Article 19: Article 19 requires the State to take all appropriate measures to protect children from physical or mental violence, injury or abuse, and neglect or negligent treatment. Some intersexed persons who were surgically altered during infancy have suffered from emotional disturbance and physical complications. Allowing doctors to continue the current practices does not adequately protect the child from potential mental and physical harm.
Article 23: Article 23 provides that disabled children are entitled special care that will help the child to enjoy a full and decent life in dignity. Some intersexed persons who were surgically altered during infancy maintain that their ability to fully enjoy life has been irrevocably altered by the irreversible surgery to which they were subjected.
Article 24: Article 24 recognizes that children are entitled to the highest standard of health and medical care attainable. Article 24.3 requires States to take effective and appropriate measures with a view to abolishing traditional practice prejudicial to the health of children. Although Article 24.3 addresses female genital mutilation, its provisions would also apply to intersexed infant surgery which is also based in part upon cultural norms and stereotypes.
PROPOSAL
To insure that the rights of intersexuals in the United States and other nations are protected to the same extent as the rights of intersexuals in Colombia, the ABA proposes the adoption of a heightened informed consent rule when parents consent to the genital modification of their intersexed infants.

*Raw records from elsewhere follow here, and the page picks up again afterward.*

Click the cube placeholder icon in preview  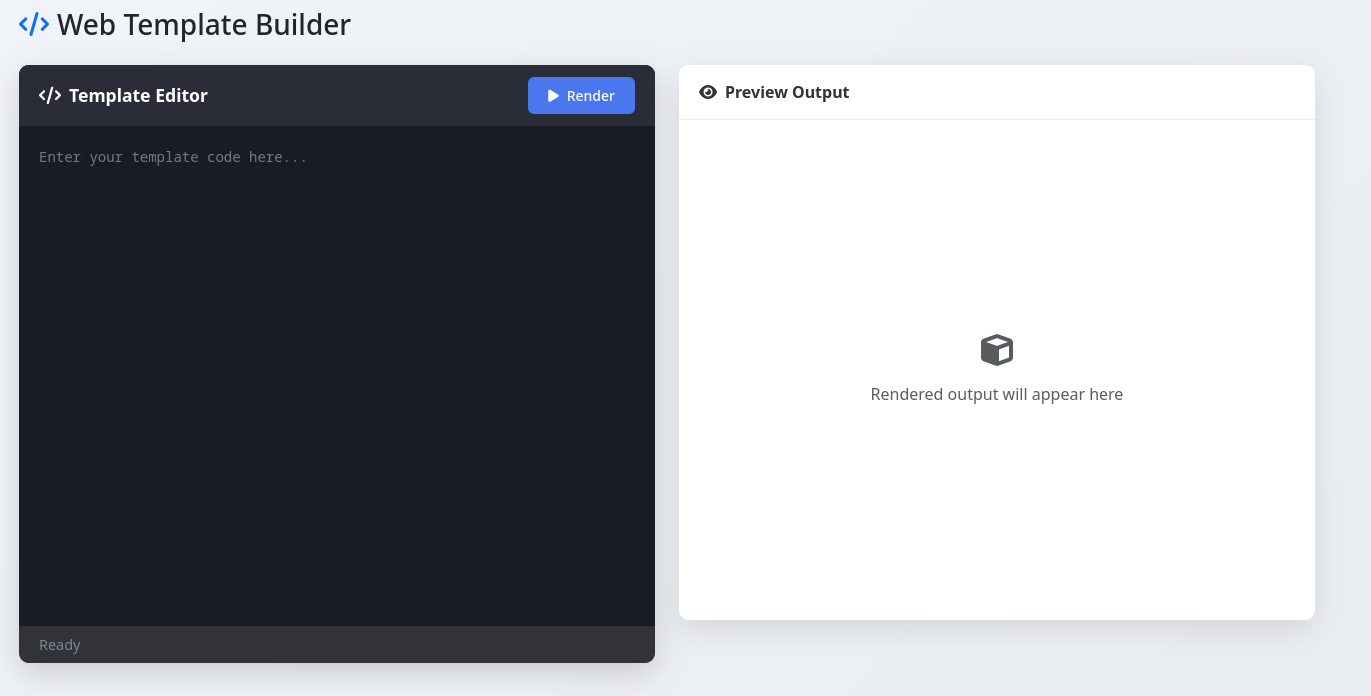pyautogui.click(x=997, y=350)
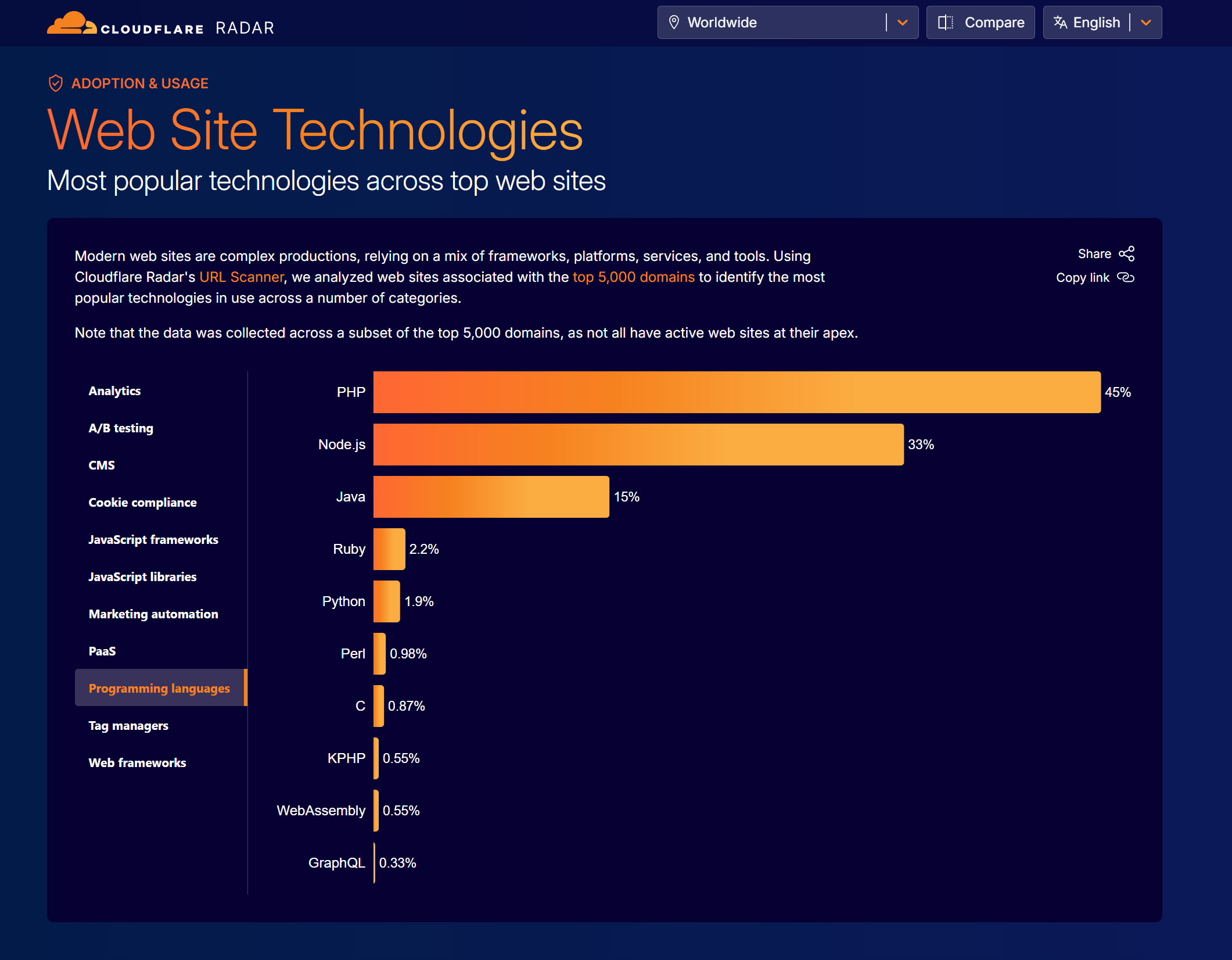The image size is (1232, 960).
Task: Open the URL Scanner link
Action: 242,277
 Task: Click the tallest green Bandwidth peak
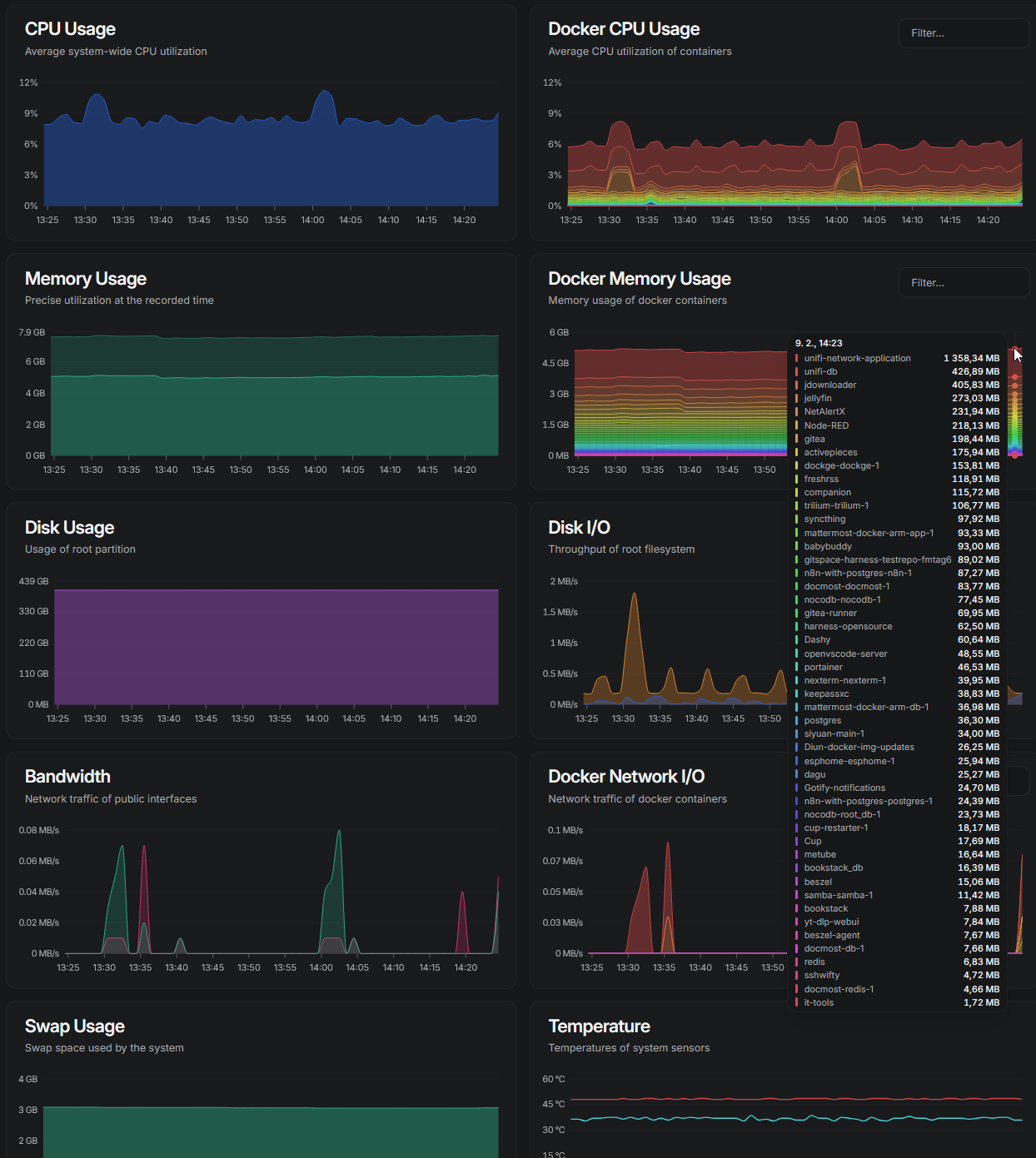tap(339, 841)
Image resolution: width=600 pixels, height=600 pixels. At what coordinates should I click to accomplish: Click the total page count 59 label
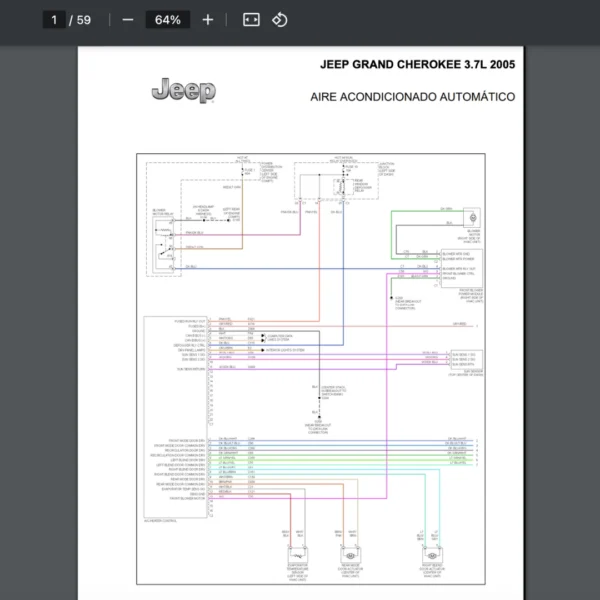(82, 20)
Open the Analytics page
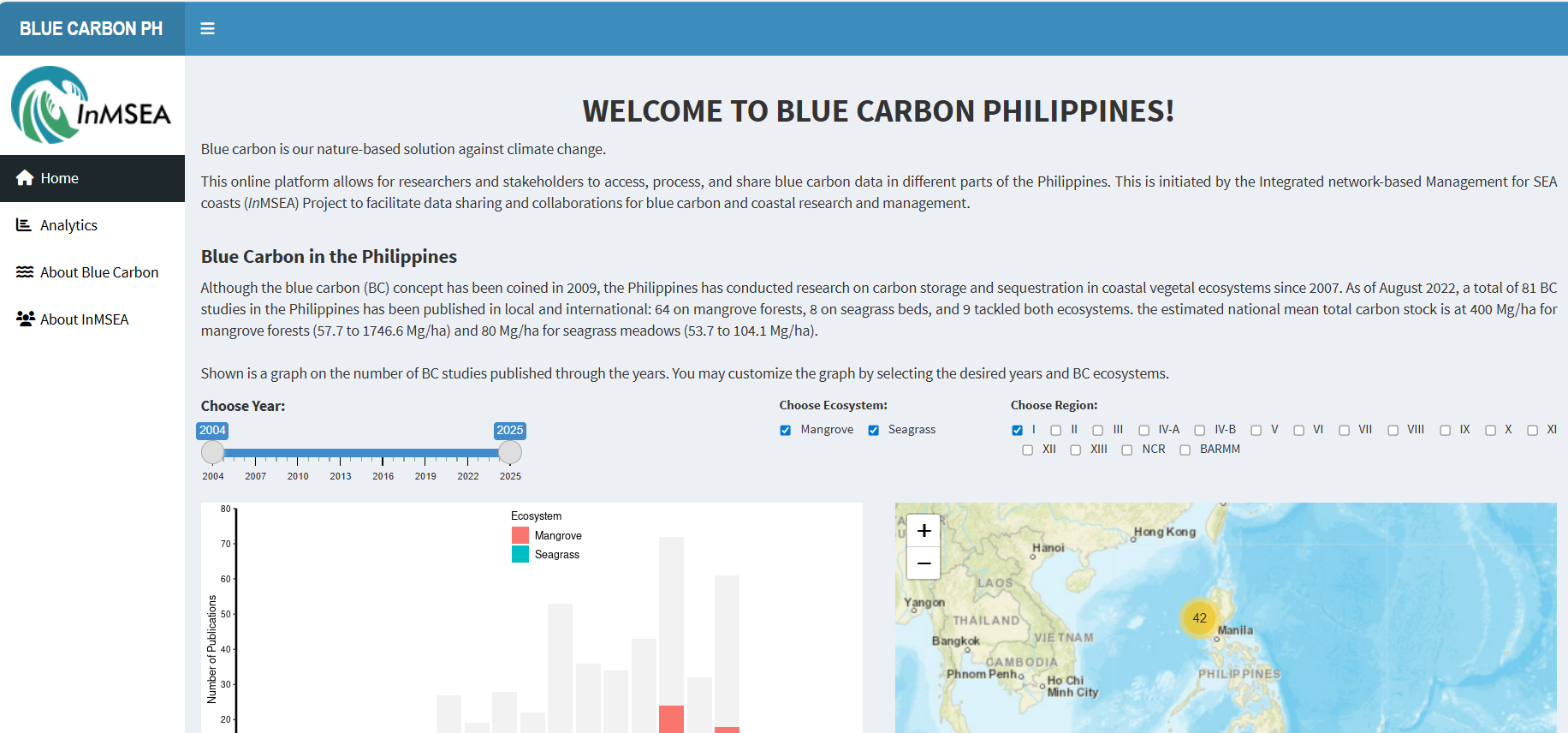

This heightened informed consent requires:
1.
Parents should be provided with complete written information about their child's condition.
2.
Parents should be given the opportunity to consult with mental health professionals who are experienced in the clinical management of intersexuality.
3.
Parents should be provided with contact information for intersex support groups so that they can receive input from intersexed adults who have experienced surgical treatment as well as other parents of intersexed infants who have had to make similar decisions.
4.
Parents should be presented with the option of delaying any surgical intervention until the intersexed patient is of an age to make his/her own decision about the appropriateness of surgical treatment.
5.
Parents should be presented with complete information concerning the risks and complications attendant to surgical intervention, including the potential loss of sexual sensation, the potential loss of the ability to procreate, the possibility that the surgical intervention may not conform to the child's gender identity, the risk of scarring, the risk of incontinence, the potential need for future surgeries and the negative emotional consequences that may result from surgical intervention.
6.
Parents should be informed that no long-term studies have been performed that either: (a) prove that early surgical intervention provides a therapeutic benefit; or (b) assess the benefits of early surgical intervention compared to alternative treatment protocols.
7.
Parents should be told that several pediatric endocrinologists and urologists have called for a complete moratorium on infant genital surgery until retrospective studies demonstrate that the benefits of such early surgical treatment outweigh the potential negative consequences.
8.
The consent should be given in writing.
9.
The consent must be given on more than one occasion spread out over a reasonable time period to insure that parents have enough time to truly understand their child's condition and the ramifications of alternative treatment protocols.
10. Parents should be informed that their child's ability to receive medical care is not dependent upon the parents' consenting to surgery.